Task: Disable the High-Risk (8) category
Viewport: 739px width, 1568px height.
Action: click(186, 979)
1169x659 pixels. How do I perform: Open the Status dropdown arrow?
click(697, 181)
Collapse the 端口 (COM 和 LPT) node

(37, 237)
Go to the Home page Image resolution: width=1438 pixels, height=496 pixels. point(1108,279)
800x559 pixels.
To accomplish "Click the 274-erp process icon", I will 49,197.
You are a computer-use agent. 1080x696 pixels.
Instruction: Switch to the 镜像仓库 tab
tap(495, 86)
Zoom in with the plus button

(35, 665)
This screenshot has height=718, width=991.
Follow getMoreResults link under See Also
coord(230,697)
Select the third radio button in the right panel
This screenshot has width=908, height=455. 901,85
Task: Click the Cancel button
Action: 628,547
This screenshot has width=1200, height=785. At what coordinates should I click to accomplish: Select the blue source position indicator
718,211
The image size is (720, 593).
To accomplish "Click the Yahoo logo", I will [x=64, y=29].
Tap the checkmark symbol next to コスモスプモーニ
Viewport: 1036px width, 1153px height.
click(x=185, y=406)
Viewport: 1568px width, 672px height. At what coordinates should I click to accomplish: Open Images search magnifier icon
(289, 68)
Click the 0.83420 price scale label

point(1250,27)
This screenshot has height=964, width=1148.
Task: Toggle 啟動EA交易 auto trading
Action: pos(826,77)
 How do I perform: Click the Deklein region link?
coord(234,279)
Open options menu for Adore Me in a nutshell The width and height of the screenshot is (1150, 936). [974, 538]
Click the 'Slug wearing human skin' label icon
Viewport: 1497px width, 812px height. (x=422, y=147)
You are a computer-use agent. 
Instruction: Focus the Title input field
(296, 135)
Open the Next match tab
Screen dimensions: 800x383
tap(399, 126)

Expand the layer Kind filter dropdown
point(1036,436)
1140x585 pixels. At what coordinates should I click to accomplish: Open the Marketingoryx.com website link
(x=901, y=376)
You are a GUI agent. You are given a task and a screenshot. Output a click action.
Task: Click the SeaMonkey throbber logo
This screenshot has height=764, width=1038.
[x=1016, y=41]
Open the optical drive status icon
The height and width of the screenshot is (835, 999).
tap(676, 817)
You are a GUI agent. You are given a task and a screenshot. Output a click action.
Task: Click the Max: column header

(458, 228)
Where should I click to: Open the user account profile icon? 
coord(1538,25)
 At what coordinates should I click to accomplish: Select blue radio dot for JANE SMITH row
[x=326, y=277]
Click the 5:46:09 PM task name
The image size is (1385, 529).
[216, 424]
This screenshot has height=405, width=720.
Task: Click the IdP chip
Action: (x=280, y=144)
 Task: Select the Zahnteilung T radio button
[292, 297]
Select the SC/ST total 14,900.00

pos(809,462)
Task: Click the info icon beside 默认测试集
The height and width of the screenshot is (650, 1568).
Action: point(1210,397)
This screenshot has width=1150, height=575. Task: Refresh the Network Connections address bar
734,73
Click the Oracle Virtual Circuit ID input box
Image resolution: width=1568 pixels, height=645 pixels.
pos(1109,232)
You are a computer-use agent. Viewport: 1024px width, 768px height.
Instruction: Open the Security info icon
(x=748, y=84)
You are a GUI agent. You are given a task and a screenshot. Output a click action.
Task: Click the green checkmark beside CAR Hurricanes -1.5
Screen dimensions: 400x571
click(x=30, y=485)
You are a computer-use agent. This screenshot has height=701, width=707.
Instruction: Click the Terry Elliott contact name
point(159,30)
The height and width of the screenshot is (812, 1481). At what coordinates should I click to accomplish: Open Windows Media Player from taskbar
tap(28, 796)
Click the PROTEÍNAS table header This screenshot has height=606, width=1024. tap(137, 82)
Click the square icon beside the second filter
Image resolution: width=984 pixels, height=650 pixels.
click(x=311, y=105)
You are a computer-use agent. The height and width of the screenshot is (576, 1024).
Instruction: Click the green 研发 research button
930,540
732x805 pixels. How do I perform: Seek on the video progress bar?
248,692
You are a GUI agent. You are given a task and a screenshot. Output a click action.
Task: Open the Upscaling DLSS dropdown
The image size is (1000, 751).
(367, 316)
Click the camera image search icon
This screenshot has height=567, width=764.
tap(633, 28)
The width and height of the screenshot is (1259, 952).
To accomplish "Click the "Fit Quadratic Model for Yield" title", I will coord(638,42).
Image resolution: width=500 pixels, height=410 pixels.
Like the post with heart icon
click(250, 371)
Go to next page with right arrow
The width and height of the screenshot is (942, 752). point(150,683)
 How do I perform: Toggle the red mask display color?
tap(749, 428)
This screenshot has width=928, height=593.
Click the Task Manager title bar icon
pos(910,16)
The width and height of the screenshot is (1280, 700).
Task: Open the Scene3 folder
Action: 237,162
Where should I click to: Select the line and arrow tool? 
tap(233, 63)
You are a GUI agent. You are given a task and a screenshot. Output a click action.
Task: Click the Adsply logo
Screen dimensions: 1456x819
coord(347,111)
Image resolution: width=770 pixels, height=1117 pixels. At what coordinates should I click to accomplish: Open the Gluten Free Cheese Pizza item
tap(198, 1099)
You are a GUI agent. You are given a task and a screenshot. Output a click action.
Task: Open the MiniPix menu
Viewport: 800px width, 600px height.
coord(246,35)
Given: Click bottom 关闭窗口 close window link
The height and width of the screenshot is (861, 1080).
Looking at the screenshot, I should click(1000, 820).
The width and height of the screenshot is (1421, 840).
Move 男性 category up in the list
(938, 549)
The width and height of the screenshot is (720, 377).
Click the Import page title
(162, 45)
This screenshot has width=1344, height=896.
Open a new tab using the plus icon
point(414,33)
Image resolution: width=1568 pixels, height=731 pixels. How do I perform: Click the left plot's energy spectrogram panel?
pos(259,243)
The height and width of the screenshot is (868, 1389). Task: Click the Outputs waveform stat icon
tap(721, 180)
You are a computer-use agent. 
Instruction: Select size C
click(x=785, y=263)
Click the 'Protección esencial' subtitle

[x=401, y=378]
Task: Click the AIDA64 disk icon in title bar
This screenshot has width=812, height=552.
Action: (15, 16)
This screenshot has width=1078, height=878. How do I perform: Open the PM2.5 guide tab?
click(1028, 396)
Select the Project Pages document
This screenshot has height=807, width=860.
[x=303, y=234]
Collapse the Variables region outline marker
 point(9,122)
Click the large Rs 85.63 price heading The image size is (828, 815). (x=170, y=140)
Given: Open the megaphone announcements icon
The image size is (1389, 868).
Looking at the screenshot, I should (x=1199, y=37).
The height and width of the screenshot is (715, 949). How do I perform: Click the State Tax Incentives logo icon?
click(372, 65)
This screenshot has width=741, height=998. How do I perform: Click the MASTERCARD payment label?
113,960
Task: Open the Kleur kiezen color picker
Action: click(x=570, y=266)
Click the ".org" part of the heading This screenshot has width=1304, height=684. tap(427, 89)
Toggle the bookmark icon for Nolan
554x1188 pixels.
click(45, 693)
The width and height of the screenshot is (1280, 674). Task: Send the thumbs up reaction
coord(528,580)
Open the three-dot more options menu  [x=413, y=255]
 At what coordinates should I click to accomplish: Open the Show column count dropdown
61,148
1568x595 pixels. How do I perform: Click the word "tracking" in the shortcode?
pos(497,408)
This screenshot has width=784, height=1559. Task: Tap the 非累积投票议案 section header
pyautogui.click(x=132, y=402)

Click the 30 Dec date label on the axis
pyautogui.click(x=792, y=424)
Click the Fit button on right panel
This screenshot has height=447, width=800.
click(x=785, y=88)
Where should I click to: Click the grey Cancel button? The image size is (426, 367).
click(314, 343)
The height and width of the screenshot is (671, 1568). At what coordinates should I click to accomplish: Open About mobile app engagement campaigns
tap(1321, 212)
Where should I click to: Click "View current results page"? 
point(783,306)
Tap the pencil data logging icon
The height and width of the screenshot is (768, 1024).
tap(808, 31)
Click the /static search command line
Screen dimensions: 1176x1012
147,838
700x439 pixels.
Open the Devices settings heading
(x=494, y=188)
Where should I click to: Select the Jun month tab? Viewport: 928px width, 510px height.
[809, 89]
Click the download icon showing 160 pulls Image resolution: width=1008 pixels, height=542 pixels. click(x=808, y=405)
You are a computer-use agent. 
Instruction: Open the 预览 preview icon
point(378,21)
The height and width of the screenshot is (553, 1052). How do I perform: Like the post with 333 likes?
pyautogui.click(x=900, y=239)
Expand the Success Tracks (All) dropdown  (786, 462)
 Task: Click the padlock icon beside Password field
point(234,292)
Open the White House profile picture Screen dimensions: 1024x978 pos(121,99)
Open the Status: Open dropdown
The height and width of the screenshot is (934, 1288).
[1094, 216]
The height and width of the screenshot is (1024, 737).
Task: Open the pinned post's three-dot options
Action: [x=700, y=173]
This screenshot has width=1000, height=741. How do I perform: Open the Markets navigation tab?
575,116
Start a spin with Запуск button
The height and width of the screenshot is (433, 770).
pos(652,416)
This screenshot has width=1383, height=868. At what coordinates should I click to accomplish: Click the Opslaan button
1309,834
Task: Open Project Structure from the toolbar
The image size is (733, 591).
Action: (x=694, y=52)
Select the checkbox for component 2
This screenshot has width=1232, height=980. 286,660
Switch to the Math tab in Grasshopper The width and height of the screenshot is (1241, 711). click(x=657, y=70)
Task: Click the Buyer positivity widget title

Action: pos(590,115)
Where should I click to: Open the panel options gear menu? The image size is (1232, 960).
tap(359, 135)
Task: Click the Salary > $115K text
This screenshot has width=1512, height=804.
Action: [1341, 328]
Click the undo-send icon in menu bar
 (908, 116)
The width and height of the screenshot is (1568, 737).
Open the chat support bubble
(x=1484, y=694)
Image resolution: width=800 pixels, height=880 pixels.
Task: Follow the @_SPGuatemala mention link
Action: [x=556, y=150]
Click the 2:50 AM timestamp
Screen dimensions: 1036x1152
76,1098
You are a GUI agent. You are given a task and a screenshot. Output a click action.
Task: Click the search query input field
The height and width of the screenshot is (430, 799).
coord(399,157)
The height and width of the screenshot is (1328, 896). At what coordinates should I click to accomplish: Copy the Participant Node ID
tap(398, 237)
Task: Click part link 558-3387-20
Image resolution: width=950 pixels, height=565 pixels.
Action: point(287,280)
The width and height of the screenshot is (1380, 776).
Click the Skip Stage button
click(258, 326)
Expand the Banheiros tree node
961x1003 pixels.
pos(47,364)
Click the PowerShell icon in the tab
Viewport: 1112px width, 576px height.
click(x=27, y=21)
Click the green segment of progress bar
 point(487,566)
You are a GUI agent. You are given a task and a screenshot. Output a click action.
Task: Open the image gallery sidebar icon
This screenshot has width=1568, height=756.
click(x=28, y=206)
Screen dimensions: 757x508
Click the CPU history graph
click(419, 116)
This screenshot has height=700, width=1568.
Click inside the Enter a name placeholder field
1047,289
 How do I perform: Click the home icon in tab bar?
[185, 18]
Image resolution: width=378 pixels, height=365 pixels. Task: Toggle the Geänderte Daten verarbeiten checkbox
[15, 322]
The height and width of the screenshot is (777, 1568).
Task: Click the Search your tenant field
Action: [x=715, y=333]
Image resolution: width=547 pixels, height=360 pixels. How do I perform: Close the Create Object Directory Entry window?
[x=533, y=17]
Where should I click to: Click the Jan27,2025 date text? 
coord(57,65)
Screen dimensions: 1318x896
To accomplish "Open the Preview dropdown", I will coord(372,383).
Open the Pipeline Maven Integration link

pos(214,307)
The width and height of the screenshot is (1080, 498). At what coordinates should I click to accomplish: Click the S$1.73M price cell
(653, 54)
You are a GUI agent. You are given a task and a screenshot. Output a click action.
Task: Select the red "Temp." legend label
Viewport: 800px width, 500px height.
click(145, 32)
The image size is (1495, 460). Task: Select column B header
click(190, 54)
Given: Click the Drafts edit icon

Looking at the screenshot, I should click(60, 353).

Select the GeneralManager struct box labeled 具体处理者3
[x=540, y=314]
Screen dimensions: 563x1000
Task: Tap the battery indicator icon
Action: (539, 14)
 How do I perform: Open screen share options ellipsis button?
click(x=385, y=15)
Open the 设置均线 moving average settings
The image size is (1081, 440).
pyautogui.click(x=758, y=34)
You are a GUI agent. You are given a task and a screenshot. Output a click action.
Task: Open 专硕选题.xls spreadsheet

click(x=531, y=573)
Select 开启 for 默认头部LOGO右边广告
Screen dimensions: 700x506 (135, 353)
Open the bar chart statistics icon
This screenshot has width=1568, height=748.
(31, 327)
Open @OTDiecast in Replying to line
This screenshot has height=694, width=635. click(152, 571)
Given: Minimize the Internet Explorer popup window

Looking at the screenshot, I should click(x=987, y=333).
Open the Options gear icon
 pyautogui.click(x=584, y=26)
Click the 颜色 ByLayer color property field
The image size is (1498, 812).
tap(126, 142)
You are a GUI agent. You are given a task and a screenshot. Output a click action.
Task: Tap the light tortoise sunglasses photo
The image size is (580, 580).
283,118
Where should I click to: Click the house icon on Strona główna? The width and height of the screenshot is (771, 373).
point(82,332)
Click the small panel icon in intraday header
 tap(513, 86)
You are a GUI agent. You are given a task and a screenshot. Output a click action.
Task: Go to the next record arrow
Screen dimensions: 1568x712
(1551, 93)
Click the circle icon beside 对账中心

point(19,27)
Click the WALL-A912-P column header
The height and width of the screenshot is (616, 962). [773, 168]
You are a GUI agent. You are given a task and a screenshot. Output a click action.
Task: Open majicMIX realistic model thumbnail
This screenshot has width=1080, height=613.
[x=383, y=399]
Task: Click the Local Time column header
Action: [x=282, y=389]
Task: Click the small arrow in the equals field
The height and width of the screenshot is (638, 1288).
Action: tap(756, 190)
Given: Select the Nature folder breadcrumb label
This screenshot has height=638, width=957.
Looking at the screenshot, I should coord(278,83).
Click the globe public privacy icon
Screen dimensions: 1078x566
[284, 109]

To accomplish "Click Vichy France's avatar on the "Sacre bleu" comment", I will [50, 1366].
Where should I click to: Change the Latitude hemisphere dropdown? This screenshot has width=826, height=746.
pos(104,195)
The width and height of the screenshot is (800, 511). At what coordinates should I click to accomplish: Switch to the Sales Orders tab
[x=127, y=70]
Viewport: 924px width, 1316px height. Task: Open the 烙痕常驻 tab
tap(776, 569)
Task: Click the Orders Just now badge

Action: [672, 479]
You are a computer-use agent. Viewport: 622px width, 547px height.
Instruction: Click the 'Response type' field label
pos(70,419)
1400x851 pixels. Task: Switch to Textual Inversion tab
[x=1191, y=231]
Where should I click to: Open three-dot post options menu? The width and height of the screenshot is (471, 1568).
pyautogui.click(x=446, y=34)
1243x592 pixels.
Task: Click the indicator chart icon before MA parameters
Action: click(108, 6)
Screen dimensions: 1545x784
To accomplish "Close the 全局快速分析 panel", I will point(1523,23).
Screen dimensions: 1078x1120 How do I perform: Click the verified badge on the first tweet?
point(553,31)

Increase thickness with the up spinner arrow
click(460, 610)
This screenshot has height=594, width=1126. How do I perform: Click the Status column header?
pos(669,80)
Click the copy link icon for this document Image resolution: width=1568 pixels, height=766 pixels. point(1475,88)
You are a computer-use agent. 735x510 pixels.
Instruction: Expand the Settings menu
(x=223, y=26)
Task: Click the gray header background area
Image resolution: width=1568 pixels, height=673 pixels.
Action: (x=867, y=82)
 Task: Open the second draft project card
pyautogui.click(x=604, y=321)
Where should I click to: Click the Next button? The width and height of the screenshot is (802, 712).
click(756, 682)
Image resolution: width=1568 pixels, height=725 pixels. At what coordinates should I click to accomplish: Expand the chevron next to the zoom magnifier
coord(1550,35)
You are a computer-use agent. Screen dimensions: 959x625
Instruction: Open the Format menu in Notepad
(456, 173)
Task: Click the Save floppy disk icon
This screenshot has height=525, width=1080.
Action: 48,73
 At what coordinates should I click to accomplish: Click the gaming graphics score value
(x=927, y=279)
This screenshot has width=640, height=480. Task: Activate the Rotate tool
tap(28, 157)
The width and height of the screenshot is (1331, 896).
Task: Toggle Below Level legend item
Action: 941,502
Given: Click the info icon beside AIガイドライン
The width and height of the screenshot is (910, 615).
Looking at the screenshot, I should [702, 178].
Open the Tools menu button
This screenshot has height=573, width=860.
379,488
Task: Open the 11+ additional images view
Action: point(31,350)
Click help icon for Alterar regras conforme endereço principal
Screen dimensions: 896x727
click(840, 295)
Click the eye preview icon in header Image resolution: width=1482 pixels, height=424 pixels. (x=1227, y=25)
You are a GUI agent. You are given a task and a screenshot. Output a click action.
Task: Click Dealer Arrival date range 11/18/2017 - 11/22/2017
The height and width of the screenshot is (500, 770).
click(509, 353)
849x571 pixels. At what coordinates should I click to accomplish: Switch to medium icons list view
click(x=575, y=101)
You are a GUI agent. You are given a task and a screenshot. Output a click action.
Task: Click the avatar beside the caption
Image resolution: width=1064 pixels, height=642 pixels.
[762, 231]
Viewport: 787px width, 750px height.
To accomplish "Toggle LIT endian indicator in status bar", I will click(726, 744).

→ What you should do
Reproduce word for word the material above, starting with the line that has "This screenshot has width=1150, height=575." and stopping after the line that has "Task: Click the Adsply logo".

→ Response area
This screenshot has width=1150, height=575. Task: Refresh the Network Connections address bar
734,73
Click the Oracle Virtual Circuit ID input box
Image resolution: width=1568 pixels, height=645 pixels.
pos(1109,232)
You are a computer-use agent. Viewport: 1024px width, 768px height.
Instruction: Open the Security info icon
(x=748, y=84)
You are a GUI agent. You are given a task and a screenshot. Output a click action.
Task: Click the green checkmark beside CAR Hurricanes -1.5
Screen dimensions: 400x571
click(x=30, y=485)
You are a computer-use agent. This screenshot has height=701, width=707.
Instruction: Click the Terry Elliott contact name
point(159,30)
The height and width of the screenshot is (812, 1481). At what coordinates should I click to accomplish: Open Windows Media Player from taskbar
tap(28, 796)
Click the PROTEÍNAS table header This screenshot has height=606, width=1024. tap(137, 82)
Click the square icon beside the second filter
Image resolution: width=984 pixels, height=650 pixels.
click(x=311, y=105)
You are a computer-use agent. The height and width of the screenshot is (576, 1024).
Instruction: Click the green 研发 research button
930,540
732x805 pixels. How do I perform: Seek on the video progress bar?
248,692
You are a GUI agent. You are given a task and a screenshot. Output a click action.
Task: Open the Upscaling DLSS dropdown
The image size is (1000, 751).
(367, 316)
Click the camera image search icon
This screenshot has height=567, width=764.
tap(633, 28)
The width and height of the screenshot is (1259, 952).
To accomplish "Click the "Fit Quadratic Model for Yield" title", I will coord(638,42).
Image resolution: width=500 pixels, height=410 pixels.
Like the post with heart icon
click(250, 371)
Go to next page with right arrow
The width and height of the screenshot is (942, 752). point(150,683)
 How do I perform: Toggle the red mask display color?
tap(749, 428)
This screenshot has width=928, height=593.
Click the Task Manager title bar icon
pos(910,16)
The width and height of the screenshot is (1280, 700).
Task: Open the Scene3 folder
Action: 237,162
Where should I click to: Select the line and arrow tool? 
tap(233, 63)
You are a GUI agent. You are given a task and a screenshot. Output a click action.
Task: Click the Adsply logo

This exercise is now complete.